If you are in high tech, or for that matter in any other sector characterised by recurrent disruption, you can not sit still; You simply have to be a growth company
The one book to read if you are on the management team of a large corporation is Zone to Win: Organising to Compete in an Age of Disruption by Geoffrey A. Moore. It explains the challenges of intrapreneurship, and why innovation is hard for large corporations. As CEO you are constantly facing a crisis of prioritisation and organisation.
It asks a couple of important questions:
- How do you segregate disruptive innovation? What about incubating or scaling new products or business opportunities from sustaining innovation, making improvements to existing entities?

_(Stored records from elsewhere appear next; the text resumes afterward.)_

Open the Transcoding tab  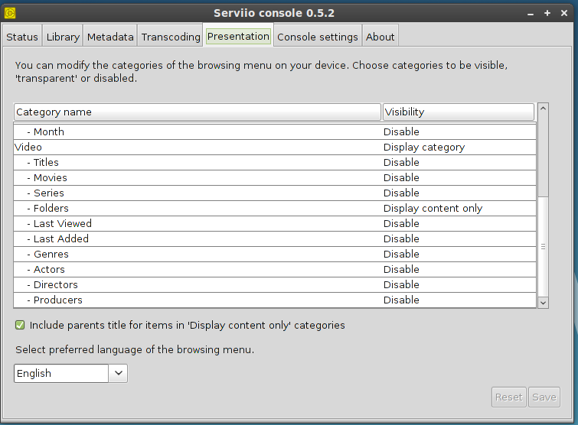click(170, 37)

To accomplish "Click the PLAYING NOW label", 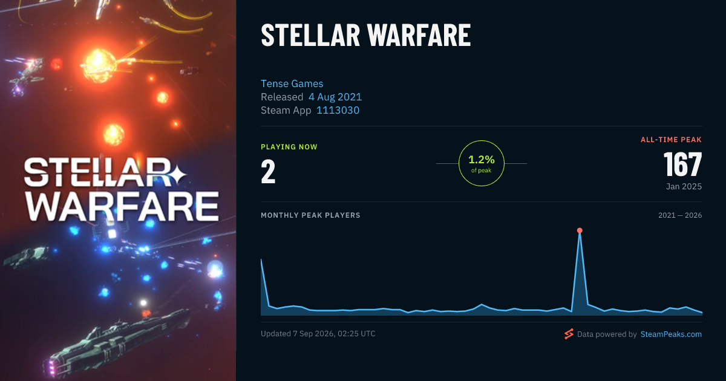I will pos(289,147).
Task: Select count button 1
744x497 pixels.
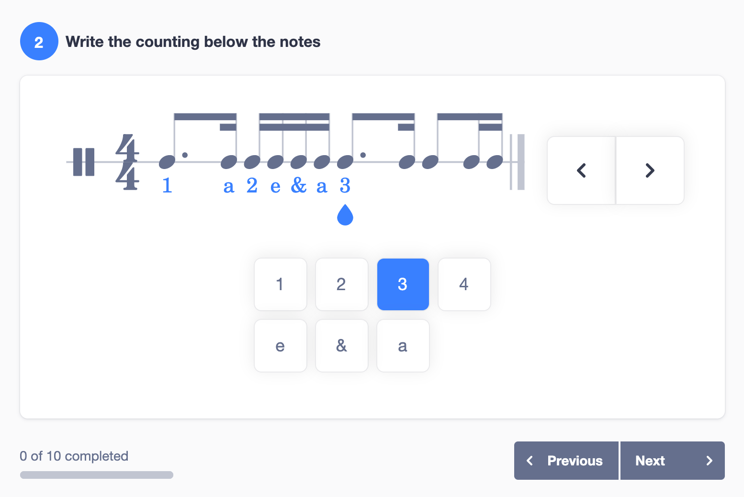Action: coord(280,284)
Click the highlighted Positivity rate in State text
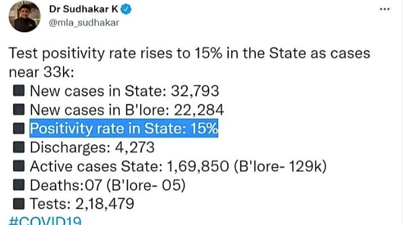 (124, 129)
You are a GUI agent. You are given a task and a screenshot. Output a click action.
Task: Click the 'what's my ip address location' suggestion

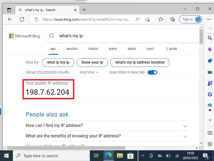click(140, 62)
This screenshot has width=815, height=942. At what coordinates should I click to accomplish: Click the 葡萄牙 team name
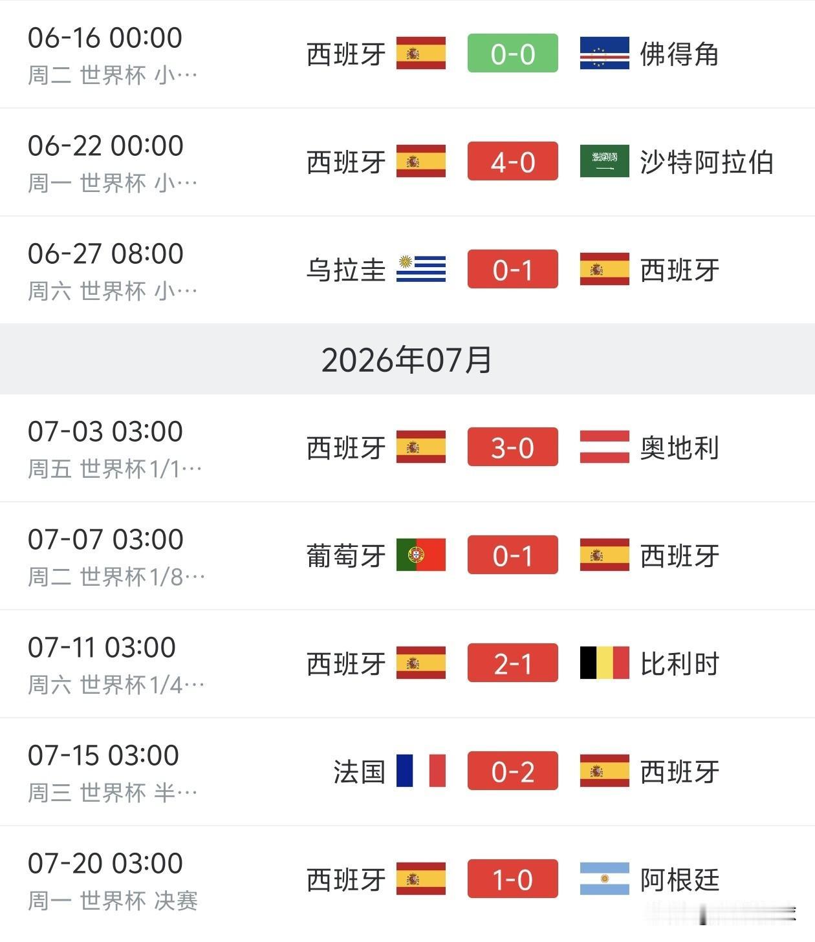346,556
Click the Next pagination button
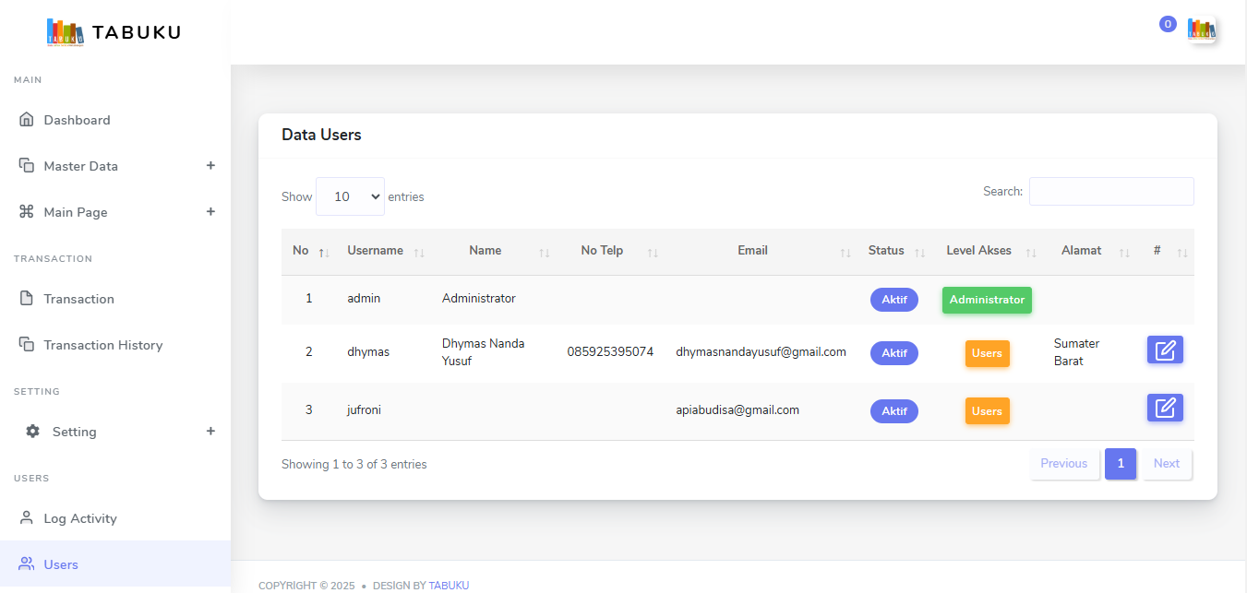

- How do you separate revenue performance and financial commitments from the more established parts of the business, like funding and resourcing new product and businesses opportunities?
Big organisations should not be a sitting duck
You do not have a choice. If you are in high tech, or for that matter in any other sector characterised by recurrent disruption, you can not sit still. You simply have to be a growth company. If all you are doing is optimising your current market positions, you are a sitting duck.
You need to find a rising tide to float your boat
Investors were rewarding Apple for catching three new category waves (digital music, smartphones, and tablets), Salesforce for catching two (cloud platform as a service and cloud marketing automation), and Amazon for catching a single whopper (cloud computing as a service).
The key takeaway here from a growth investor’s perspective is that when it comes to generating serious upside returns, catching the next wave is all that really matters.
Also read: 5 most common issues of intrapreneurship
We are facing a crisis of prioritisation
Catching a wave or adding a new line of business to an existing portfolio creates a crisis of prioritisation for corporates.
Such efforts are easy to get started, but as momentum begins to build it becomes increasingly clear that there are not going to be enough resources to go around, so how are they going to get allocated?
Marketing, selling, servicing, and partnering in any emerging category are radically inefficient processes, especially when compared to established lines of business. Scaling a single disruptive innovation can easily absorb 10 per cent or more of your total go-to-market envelope before adoption reaches the tipping point.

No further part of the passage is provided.